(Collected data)
==*==
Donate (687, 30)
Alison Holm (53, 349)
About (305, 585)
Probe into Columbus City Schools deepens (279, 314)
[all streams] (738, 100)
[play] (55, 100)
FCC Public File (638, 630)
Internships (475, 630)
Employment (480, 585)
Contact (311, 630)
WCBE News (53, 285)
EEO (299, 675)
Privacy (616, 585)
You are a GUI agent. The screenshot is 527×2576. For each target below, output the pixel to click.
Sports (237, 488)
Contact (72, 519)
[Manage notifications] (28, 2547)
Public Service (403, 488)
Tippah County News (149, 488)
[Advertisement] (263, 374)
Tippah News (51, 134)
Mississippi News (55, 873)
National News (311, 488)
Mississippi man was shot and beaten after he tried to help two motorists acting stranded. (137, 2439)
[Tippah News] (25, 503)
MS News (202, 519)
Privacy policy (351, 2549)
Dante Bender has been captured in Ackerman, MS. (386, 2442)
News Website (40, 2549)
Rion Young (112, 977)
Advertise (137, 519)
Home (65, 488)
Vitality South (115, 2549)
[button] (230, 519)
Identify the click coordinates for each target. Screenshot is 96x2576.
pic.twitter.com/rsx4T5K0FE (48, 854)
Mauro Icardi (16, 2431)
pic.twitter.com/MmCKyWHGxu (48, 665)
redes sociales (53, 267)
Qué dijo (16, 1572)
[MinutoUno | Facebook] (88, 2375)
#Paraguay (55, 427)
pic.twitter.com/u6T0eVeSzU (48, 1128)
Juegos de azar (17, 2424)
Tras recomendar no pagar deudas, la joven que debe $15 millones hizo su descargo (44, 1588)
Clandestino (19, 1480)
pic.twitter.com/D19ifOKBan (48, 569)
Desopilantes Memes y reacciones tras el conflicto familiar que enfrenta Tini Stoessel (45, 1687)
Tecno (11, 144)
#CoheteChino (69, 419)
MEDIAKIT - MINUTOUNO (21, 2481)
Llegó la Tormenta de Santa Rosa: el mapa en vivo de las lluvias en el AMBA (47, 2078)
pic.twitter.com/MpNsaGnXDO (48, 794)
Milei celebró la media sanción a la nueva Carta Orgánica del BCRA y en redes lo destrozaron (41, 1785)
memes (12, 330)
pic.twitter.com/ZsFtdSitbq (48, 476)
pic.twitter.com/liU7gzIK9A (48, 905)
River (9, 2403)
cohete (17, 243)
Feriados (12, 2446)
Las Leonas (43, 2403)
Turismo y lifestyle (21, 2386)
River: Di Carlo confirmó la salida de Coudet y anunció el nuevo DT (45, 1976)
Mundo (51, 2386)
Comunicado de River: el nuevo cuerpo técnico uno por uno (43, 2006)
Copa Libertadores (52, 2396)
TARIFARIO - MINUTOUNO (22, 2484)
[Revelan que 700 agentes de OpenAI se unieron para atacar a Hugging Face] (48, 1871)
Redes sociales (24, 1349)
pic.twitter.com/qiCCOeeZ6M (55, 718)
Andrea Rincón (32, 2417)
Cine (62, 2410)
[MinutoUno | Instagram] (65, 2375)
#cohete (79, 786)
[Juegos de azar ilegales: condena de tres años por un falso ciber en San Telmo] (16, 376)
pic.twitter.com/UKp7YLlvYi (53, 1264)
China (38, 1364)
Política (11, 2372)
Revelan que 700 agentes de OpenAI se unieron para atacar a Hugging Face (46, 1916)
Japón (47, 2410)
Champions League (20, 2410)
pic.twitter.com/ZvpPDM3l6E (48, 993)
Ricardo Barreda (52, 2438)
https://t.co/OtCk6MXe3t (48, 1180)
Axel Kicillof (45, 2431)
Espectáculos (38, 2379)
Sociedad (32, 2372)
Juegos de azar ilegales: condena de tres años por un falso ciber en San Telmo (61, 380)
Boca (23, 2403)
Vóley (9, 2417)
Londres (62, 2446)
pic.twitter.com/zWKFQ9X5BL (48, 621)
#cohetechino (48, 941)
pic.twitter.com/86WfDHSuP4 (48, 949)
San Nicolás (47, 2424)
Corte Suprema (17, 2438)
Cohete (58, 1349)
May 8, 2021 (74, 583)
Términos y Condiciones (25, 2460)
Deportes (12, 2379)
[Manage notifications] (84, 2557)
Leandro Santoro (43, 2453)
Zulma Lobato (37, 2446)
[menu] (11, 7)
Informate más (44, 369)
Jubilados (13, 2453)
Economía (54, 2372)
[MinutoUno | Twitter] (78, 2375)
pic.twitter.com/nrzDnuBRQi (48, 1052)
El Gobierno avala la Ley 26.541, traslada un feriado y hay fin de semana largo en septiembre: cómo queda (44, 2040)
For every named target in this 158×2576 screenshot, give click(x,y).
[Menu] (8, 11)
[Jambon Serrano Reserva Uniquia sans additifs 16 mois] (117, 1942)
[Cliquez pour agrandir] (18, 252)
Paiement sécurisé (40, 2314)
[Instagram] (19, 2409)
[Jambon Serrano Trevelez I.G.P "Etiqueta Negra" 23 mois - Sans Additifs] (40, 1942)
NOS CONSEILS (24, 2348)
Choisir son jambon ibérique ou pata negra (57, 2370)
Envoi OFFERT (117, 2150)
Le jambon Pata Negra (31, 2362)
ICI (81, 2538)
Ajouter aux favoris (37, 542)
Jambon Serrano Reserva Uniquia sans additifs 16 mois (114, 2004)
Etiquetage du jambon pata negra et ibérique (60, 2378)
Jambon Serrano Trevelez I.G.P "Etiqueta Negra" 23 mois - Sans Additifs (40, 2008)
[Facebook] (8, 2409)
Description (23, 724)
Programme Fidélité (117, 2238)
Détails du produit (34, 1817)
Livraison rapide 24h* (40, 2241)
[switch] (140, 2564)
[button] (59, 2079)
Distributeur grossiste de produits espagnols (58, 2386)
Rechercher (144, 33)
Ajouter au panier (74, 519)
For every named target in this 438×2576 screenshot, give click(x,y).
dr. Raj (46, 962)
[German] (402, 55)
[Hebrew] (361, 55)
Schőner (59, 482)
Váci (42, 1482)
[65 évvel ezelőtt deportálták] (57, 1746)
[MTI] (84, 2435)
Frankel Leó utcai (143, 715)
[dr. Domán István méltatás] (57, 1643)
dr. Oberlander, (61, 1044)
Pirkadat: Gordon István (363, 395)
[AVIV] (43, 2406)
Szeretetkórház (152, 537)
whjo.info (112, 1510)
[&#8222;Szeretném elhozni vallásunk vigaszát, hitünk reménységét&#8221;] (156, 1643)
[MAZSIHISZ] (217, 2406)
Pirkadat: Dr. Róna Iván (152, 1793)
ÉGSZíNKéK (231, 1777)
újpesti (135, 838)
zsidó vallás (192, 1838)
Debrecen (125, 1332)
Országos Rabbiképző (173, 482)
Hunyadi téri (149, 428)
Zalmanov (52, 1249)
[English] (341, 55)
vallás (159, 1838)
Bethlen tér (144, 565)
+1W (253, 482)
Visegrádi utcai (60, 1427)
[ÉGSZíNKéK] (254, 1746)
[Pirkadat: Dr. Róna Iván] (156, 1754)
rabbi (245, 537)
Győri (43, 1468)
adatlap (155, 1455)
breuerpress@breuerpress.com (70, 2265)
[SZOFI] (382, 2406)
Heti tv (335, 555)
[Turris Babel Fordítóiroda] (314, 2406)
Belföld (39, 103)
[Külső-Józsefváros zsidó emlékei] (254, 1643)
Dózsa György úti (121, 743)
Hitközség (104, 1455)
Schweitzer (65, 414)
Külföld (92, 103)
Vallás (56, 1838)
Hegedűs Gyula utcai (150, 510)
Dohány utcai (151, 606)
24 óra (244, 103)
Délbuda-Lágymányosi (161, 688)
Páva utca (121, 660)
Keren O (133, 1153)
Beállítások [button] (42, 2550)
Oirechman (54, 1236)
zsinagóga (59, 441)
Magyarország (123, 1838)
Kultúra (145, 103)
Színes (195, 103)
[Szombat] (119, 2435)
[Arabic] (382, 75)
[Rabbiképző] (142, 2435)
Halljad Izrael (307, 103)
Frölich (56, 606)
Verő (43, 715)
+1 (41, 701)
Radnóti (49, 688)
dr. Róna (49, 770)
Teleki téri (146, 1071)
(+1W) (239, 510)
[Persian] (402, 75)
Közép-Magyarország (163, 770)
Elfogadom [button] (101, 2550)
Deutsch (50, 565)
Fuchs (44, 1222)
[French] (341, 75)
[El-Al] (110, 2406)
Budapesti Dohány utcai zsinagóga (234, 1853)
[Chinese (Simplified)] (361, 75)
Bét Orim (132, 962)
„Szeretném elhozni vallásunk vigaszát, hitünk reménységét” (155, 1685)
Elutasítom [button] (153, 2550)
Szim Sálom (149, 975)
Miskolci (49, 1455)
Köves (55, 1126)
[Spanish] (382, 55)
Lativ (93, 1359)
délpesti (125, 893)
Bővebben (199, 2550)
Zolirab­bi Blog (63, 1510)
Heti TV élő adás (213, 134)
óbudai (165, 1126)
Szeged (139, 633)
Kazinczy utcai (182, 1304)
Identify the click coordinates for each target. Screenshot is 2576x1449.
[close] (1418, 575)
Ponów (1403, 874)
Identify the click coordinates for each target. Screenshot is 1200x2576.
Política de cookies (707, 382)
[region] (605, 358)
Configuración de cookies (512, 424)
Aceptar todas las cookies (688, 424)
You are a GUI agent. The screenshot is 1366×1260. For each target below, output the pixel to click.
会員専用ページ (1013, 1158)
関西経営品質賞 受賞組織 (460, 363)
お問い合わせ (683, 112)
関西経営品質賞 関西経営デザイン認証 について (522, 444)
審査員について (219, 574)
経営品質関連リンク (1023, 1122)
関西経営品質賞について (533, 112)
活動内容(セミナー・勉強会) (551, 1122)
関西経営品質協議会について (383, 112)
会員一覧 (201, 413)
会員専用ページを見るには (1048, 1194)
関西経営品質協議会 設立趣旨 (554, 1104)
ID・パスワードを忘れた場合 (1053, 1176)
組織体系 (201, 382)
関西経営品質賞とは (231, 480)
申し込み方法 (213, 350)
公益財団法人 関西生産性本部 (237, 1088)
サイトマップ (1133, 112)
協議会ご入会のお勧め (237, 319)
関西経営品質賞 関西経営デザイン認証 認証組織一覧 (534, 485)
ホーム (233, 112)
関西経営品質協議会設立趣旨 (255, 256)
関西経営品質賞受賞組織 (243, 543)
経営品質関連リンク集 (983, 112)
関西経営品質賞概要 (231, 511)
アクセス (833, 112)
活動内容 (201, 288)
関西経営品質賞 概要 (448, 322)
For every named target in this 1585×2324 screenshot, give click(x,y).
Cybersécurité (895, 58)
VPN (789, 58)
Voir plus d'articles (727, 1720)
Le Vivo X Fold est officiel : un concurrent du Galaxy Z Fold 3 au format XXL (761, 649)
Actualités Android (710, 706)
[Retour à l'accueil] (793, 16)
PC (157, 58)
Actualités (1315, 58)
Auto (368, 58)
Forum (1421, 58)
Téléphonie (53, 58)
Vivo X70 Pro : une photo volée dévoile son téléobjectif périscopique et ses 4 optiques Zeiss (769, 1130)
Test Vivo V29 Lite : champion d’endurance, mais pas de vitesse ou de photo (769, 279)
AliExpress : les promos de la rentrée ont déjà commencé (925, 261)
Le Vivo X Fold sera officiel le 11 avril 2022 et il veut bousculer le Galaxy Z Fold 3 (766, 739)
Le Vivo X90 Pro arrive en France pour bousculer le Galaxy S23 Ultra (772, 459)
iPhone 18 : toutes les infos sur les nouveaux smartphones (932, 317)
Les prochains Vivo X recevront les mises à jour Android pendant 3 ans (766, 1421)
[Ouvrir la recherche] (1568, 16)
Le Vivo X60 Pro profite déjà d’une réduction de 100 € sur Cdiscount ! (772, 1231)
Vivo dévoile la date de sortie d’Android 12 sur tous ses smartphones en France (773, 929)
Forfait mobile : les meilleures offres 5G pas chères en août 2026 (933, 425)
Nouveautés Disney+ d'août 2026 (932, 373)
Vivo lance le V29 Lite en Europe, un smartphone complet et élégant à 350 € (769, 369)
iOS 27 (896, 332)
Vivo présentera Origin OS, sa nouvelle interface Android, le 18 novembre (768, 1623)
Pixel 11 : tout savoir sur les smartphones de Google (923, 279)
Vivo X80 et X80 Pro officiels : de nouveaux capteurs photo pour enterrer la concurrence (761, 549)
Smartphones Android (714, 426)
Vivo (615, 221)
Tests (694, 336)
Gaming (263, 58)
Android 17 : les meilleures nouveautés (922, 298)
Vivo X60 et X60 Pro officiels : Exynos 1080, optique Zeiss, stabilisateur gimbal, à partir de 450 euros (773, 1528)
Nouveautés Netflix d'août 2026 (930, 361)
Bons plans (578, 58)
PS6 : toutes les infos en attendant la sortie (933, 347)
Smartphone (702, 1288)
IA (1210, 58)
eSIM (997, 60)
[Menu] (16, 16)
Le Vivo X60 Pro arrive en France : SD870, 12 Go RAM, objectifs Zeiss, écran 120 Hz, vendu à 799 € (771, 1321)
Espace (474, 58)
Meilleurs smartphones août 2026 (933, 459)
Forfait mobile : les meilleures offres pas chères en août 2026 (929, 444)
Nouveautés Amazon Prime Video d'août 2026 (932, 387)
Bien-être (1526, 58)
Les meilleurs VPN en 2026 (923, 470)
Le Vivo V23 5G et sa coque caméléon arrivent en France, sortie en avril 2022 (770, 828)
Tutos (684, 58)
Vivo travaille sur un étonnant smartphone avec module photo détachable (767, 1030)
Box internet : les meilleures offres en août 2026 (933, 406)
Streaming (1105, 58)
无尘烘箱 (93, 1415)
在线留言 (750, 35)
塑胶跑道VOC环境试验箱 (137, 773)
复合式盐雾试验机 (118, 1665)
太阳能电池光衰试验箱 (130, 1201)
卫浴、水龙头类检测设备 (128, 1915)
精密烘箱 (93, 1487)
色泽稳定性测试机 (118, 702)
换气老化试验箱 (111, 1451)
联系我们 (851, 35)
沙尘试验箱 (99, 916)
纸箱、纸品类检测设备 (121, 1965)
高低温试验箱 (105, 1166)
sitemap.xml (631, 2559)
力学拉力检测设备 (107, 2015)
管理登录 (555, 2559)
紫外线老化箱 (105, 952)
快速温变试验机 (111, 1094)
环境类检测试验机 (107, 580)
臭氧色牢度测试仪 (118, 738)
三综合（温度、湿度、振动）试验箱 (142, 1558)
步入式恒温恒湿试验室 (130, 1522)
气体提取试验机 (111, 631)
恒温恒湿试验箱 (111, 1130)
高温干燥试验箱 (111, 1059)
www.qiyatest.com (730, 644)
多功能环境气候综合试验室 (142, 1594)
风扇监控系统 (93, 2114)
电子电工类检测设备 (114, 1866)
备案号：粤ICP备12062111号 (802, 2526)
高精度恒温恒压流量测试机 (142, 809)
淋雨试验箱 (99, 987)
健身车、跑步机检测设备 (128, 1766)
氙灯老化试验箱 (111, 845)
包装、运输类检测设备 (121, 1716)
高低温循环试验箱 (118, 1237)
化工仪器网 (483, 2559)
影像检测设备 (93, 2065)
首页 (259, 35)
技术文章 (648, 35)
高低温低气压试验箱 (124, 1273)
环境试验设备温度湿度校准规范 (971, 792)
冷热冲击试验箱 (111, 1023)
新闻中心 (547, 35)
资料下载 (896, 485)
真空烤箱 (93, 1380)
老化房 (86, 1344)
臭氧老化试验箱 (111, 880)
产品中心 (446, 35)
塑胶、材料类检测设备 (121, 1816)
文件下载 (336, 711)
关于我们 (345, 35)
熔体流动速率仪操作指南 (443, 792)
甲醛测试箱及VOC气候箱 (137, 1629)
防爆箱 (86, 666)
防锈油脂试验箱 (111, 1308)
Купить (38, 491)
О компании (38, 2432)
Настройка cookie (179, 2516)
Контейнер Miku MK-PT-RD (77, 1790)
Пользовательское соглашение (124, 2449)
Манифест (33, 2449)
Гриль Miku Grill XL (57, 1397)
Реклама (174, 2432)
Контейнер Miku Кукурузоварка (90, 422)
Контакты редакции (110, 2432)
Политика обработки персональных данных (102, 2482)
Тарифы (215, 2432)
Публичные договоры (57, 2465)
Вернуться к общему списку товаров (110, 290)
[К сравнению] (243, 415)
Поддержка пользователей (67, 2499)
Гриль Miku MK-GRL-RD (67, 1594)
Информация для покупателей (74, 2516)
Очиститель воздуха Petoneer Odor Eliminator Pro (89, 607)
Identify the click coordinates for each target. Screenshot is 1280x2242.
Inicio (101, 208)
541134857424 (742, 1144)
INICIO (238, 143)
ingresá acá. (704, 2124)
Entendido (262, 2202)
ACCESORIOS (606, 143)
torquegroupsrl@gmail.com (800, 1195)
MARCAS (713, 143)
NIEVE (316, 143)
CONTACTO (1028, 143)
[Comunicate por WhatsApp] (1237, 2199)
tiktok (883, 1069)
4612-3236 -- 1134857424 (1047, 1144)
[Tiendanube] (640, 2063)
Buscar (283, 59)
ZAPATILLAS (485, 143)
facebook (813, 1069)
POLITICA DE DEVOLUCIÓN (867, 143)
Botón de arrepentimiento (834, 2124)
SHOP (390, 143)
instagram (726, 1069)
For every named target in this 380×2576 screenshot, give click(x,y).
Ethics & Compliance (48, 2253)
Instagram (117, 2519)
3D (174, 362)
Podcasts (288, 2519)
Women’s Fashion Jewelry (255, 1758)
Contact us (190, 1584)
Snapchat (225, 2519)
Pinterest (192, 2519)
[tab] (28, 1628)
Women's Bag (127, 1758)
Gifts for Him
==*==
Work to complete ->
Please retype the data exactly as it stands, from its first line down to the line that contains "Advertise (137, 519)", then stop.

Task answer ->
Donate (687, 30)
Alison Holm (53, 349)
About (305, 585)
Probe into Columbus City Schools deepens (279, 314)
[all streams] (738, 100)
[play] (55, 100)
FCC Public File (638, 630)
Internships (475, 630)
Employment (480, 585)
Contact (311, 630)
WCBE News (53, 285)
EEO (299, 675)
Privacy (616, 585)
You are a GUI agent. The screenshot is 527×2576. For each target below, output the pixel to click.
Sports (237, 488)
Contact (72, 519)
[Manage notifications] (28, 2547)
Public Service (403, 488)
Tippah County News (149, 488)
[Advertisement] (263, 374)
Tippah News (51, 134)
Mississippi News (55, 873)
National News (311, 488)
Mississippi man was shot and beaten after he tried to help two motorists acting stranded. (137, 2439)
[Tippah News] (25, 503)
MS News (202, 519)
Privacy policy (351, 2549)
Dante Bender has been captured in Ackerman, MS. (386, 2442)
News Website (40, 2549)
Rion Young (112, 977)
Advertise (137, 519)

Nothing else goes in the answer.